● **Brief**: Return only these lines, exactly: the one containing "HP LaserJet Enterprise" and every line after it in the listing.

● **Information given**:
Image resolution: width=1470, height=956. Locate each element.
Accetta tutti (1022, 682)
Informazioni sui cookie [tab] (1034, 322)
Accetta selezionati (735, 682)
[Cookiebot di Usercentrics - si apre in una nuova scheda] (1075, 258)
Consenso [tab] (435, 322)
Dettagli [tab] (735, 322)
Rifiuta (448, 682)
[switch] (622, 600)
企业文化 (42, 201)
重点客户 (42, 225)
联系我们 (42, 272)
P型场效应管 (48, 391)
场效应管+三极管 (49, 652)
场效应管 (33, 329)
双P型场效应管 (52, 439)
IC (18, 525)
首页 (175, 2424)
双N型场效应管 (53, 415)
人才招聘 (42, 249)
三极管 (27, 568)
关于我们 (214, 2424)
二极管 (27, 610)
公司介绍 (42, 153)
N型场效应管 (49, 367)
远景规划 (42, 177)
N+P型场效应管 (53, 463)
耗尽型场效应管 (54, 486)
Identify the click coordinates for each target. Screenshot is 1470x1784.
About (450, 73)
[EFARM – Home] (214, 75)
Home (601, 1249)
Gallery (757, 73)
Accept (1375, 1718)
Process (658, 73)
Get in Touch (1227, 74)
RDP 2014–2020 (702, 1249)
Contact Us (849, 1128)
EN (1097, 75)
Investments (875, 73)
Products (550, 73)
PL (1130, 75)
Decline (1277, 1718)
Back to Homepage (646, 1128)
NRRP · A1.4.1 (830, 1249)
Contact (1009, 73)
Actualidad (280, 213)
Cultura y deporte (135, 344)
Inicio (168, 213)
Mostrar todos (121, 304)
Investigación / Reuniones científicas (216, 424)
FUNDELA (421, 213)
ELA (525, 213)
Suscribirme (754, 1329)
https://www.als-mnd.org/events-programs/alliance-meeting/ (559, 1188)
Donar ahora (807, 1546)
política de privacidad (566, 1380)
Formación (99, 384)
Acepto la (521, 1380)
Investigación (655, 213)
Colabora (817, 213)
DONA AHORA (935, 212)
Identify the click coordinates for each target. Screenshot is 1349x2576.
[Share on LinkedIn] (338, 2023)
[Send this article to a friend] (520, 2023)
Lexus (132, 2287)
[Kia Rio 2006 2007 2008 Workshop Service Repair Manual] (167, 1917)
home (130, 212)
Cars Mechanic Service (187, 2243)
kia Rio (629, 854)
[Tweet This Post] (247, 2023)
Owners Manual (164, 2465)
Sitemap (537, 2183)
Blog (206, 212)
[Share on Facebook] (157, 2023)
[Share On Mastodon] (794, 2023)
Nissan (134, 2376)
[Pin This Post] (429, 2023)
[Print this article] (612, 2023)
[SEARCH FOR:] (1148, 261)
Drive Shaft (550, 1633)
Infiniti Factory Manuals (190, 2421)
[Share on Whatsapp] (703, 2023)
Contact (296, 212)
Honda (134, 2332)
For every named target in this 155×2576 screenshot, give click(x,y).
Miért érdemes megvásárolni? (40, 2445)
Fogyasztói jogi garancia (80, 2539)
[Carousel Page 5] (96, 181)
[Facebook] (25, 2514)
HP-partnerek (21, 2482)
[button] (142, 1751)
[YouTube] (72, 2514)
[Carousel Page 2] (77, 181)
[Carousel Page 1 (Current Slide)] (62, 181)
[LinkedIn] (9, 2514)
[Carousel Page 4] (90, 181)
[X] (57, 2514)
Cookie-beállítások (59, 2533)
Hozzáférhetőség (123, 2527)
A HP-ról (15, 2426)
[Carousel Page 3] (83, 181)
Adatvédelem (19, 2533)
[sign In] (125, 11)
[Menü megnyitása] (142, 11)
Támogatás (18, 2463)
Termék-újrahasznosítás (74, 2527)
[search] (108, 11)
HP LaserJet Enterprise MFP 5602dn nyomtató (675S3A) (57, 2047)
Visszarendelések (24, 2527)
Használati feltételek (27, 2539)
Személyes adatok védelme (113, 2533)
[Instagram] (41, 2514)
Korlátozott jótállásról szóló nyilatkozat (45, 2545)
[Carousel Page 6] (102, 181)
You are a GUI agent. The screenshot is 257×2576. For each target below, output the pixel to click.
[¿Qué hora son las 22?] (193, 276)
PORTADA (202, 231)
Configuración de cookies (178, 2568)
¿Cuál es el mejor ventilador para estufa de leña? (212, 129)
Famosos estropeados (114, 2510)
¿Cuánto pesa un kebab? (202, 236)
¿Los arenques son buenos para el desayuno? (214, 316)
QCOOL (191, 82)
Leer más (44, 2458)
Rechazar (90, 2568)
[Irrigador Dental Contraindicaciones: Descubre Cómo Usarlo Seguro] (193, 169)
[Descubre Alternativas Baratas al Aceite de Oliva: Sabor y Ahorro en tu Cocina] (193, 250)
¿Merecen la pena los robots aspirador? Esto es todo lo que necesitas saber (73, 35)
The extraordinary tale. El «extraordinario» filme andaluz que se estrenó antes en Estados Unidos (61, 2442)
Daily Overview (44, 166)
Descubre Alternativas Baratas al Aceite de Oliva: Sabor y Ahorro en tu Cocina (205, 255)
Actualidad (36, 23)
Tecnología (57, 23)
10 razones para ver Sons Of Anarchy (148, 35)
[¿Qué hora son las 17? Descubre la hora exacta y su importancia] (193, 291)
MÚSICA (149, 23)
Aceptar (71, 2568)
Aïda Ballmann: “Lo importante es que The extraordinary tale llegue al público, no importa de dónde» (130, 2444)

● **Result**:
HP LaserJet Enterprise MFP 5602dn nyomtató (675S3A) (57, 2047)
Visszarendelések (24, 2527)
Használati feltételek (27, 2539)
Személyes adatok védelme (113, 2533)
[Instagram] (41, 2514)
Korlátozott jótállásról szóló nyilatkozat (45, 2545)
[Carousel Page 6] (102, 181)
You are a GUI agent. The screenshot is 257×2576. For each target below, output the pixel to click.
[¿Qué hora son las 22?] (193, 276)
PORTADA (202, 231)
Configuración de cookies (178, 2568)
¿Cuál es el mejor ventilador para estufa de leña? (212, 129)
Famosos estropeados (114, 2510)
¿Cuánto pesa un kebab? (202, 236)
¿Los arenques son buenos para el desayuno? (214, 316)
QCOOL (191, 82)
Leer más (44, 2458)
Rechazar (90, 2568)
[Irrigador Dental Contraindicaciones: Descubre Cómo Usarlo Seguro] (193, 169)
[Descubre Alternativas Baratas al Aceite de Oliva: Sabor y Ahorro en tu Cocina] (193, 250)
¿Merecen la pena los robots aspirador? Esto es todo lo que necesitas saber (73, 35)
The extraordinary tale. El «extraordinario» filme andaluz que se estrenó antes en Estados Unidos (61, 2442)
Daily Overview (44, 166)
Descubre Alternativas Baratas al Aceite de Oliva: Sabor y Ahorro en tu Cocina (205, 255)
Actualidad (36, 23)
Tecnología (57, 23)
10 razones para ver Sons Of Anarchy (148, 35)
[¿Qué hora son las 17? Descubre la hora exacta y su importancia] (193, 291)
MÚSICA (149, 23)
Aceptar (71, 2568)
Aïda Ballmann: “Lo importante es que The extraordinary tale llegue al público, no importa de dónde» (130, 2444)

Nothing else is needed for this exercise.